Mayor Tex Selvidge and Alderman Smiley Johnson had drafted goals for PRPC to accomplish and presented them to the board last week. But Alderman Mac Stavenhagen said he wanted to hear from City Secretary Janice Barbee and City Superintendent Jim Roberts.
“We got input from Jim and Janice, and they were unfavorable to [the PRPC contract],” Land said.
Land said the grant from the Texas Community Development program could accomplish some of the same goals the city had in mind for a city administrator.
“We’ll just wait and see,” he said.
The grant, which the city applied for in August, would provide $40,000 for city planning and codification of city ordinances.
According to Barbee, planning under the grant would coordinate future waterworks and street projects and would help create a map of city water and sewer lines.

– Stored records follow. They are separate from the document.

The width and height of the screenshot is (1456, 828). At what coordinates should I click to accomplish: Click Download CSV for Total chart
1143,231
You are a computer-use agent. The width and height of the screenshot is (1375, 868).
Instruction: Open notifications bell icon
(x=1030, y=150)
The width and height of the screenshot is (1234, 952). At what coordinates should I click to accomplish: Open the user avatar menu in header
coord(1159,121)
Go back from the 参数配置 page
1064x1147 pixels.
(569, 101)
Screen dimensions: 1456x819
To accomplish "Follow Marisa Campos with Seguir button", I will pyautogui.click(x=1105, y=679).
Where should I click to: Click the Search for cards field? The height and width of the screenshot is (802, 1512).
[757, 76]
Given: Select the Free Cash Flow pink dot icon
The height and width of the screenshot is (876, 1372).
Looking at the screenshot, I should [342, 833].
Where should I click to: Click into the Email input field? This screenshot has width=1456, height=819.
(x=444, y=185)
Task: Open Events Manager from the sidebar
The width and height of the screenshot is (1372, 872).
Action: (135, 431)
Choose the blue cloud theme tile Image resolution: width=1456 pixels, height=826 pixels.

The grant would also pay for codification of ordinances – a process whereby ordinances are combed through to see if they are meeting the current needs of the city and make sure than none of the laws are contradictory.
“The ordinances are already indexed,” Barbee said, “but we need some upgrading.”
The City of Clarendon was incorporated in 1901 with the first city election taking place on September 24 of that year. The first ordinance was passed on January 7, 1902, and it accepted and adopted the map of the township.
Nearly a century later, some ordinances are no longer valid, some have been amended, and some may be in conflict. Barbee said a codifying process would help clean all that up.
A decision on the grant is expected in January. If approved, the city would put up a match of $6,000.
In other city business, the aldermen agreed to notify the Texas Department of Transportation of the city’s interest in bidding on the old highway barn. Ionex Telecommunications, Inc., requested that the board review their service product. The board requested more information on this service.
The airport improvements were discussed, and a report of activities at the library was given.
Tommy Hill spoke to the board requesting the city pave Hawley Street from Fifth Street to Browning Blvd. Paving is currently on hold until warmer weather arrives next spring, and the city is following a plan for the paving. No action was taken on this request.